The Shakespeare Birthplace Trust’s History
The Shakespeare Birthplace Trust was formed in 1847 following the purchase of Shakespeare’s Birthplace as a national memorial.

The role of the Trust grew with the purchase in 1876 of Shakespeare’s New Place estate, comprising the site of Shakespeare’s grand final home and Nash’s House (the home of Thomas Nash and Shakespeare’s grand-daughter Elizabeth).

The Trust purchased Anne Hathaway’s Cottage, the girlhood home of Shakespeare’s wife, in 1892 and Mary Arden’s House was purchased in 1930.

The last house to be acquired was Hall’s Croft, the home of Shakespeare’s daughter Susanna and her husband, physician Dr John Hall, in 1949.

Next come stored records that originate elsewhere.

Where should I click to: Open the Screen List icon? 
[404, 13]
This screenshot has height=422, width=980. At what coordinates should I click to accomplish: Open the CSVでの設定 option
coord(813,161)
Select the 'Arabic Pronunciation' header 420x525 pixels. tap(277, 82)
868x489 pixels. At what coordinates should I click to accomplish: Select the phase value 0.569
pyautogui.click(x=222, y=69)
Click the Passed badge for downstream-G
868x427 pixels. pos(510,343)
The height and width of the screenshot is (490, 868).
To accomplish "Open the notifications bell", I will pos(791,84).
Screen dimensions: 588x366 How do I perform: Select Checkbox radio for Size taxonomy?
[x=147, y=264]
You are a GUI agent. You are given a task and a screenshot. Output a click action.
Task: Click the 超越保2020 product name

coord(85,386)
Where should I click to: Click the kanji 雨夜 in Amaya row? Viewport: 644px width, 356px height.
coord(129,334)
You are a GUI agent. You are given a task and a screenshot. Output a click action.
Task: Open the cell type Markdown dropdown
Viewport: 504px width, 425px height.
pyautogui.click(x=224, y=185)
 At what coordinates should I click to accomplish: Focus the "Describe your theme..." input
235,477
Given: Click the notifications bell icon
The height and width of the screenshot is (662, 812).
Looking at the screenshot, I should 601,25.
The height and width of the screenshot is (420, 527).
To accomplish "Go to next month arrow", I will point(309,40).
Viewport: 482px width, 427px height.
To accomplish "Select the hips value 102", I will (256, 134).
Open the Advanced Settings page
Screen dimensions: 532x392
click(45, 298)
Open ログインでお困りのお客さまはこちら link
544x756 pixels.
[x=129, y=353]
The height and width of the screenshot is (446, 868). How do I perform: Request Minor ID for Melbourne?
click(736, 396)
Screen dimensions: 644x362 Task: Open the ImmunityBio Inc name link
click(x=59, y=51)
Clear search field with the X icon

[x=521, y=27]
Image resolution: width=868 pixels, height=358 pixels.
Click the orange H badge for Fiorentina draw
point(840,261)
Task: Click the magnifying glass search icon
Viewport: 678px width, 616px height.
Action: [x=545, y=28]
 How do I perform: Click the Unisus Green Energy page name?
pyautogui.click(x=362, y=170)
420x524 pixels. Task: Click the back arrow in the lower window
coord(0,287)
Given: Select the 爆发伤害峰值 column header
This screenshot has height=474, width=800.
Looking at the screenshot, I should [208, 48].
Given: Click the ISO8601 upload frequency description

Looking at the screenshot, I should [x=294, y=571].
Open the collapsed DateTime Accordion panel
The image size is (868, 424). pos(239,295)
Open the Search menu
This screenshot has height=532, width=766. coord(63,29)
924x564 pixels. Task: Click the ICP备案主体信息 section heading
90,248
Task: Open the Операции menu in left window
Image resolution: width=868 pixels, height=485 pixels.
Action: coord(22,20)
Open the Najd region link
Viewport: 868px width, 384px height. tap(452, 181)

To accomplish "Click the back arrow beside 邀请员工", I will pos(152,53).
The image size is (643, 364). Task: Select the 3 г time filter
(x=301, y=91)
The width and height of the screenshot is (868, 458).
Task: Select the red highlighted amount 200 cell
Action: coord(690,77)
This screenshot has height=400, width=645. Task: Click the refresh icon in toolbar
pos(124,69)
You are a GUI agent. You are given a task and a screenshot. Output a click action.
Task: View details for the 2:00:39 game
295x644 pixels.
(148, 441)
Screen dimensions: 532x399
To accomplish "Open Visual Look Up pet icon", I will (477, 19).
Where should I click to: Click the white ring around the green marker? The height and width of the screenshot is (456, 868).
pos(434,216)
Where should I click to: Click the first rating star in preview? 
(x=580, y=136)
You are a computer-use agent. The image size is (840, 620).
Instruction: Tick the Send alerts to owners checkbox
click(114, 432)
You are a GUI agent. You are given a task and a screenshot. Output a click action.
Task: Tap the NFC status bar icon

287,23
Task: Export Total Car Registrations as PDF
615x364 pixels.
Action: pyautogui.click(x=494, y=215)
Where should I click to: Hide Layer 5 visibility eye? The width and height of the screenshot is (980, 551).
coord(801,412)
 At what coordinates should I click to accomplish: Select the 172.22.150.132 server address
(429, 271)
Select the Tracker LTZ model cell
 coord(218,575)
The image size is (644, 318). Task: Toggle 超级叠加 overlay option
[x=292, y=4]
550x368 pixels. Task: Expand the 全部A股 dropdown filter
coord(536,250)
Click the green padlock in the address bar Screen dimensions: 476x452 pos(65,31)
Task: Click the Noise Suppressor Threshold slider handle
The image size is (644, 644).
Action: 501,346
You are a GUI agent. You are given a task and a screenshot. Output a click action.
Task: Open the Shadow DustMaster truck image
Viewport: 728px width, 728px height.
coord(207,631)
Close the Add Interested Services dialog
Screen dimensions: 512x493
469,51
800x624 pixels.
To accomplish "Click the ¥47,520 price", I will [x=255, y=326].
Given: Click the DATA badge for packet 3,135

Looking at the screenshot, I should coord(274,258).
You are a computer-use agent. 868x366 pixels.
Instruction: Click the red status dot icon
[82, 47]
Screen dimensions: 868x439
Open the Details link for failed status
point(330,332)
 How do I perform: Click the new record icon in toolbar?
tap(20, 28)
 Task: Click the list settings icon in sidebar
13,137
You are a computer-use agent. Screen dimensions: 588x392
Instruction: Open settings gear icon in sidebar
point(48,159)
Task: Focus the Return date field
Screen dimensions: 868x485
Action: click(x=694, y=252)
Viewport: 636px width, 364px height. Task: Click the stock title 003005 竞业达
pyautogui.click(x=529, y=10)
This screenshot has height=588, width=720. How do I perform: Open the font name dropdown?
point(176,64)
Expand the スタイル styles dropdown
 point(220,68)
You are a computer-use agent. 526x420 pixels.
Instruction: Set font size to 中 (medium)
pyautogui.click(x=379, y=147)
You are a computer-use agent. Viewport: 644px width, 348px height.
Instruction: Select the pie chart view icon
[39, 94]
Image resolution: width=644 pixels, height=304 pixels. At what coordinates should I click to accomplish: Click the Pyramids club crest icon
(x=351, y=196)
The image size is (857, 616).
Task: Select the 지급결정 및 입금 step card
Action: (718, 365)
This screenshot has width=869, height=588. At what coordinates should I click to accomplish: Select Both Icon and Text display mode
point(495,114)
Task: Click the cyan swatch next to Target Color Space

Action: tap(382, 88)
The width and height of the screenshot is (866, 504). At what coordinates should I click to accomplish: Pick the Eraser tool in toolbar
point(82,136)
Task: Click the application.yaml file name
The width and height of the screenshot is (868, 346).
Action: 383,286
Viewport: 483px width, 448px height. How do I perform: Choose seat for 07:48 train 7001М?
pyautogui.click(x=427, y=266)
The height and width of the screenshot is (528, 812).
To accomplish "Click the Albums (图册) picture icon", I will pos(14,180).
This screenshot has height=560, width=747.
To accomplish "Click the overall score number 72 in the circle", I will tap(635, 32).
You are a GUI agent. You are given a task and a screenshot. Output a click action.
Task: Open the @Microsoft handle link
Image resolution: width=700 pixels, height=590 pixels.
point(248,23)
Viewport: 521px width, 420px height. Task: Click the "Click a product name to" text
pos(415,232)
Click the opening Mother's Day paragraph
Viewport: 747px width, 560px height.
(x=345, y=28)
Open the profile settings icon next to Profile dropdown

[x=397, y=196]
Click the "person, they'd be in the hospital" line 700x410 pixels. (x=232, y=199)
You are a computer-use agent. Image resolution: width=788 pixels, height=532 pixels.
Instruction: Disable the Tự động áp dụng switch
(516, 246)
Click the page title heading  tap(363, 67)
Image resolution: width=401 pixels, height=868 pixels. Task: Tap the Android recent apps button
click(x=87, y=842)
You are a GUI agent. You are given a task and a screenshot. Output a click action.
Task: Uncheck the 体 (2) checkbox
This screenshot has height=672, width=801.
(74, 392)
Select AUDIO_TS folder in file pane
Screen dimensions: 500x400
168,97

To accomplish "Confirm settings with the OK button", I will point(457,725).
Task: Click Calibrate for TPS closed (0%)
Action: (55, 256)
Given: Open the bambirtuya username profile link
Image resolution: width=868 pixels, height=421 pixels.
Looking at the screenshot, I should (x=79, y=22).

In 1964 to celebrate the four hundredth anniversary of Shakespeare’s birth the Trust threw open the doors of its new headquarters and study facility, the Shakespeare Centre.  This distinctive building provides a home for the Trust’s extensive Shakespeare Centre library and archive (including the RSC archive). The second part of this project, an extension including facilities for the Trust's educational and cultural work and a visitor centre for Shakespeare’s Birthplace, was added in 1981.

In addition to the Shakespeare Houses, the Trust cares for Harvard House on behalf of the Harvard House Memorial Trust.
 

Terms of use

The Shakespeare Birthplace Trust has graciously contributed images under a Creative Commons Attribution NonCommerical ShareAlike 4.0 International license.  Visitors may download, link to and cite the images for personal research only. Any further use, including, but not limited to, unauthorized downloading or distribution of the images, commercial or third party use, is strictly prohibited. Visitors must contact the Shakespeare Birthplace Trust to request additional use, at: images.scla@shakespeare.org.uk

Documents contributed by The Shakespeare Birthplace Trust

January 18, 1587
This is part of a sequence of nine loose papers and entries in the Stratford court of record register, documenting the progress of an action brought by Nicholas Lane, a prosperous Alveston husbandman, against John Shakespeare for the recovery of a debt of £22.
August 11, 1596
Hamnet, William and Anne Shakespeare’s only son, was buried on August 11, 1596, according to the Holy Trinity Church parish register. Next to the entry, an “X” added by a later hand highlights its significance. He was eleven years old.
January 26, 1597
On January 29, 1597 John Shakespeare sold his neighbor, George Badger, a strip of land on the north-western boundary of John’s Henley Street property (now known as the Birthplace). The conveyance shown here is in Latin.
May 4, 1597
For further details about the 1597 exemplification, see the general essay for Shakespeare's purchase of New Place.
October 25, 1598
This is the only known surviving letter written to Shakespeare, but he may never have received it. (No known letters survive written by him.) It is addressed “To my Loveinge good ffrend & contreymann Mr.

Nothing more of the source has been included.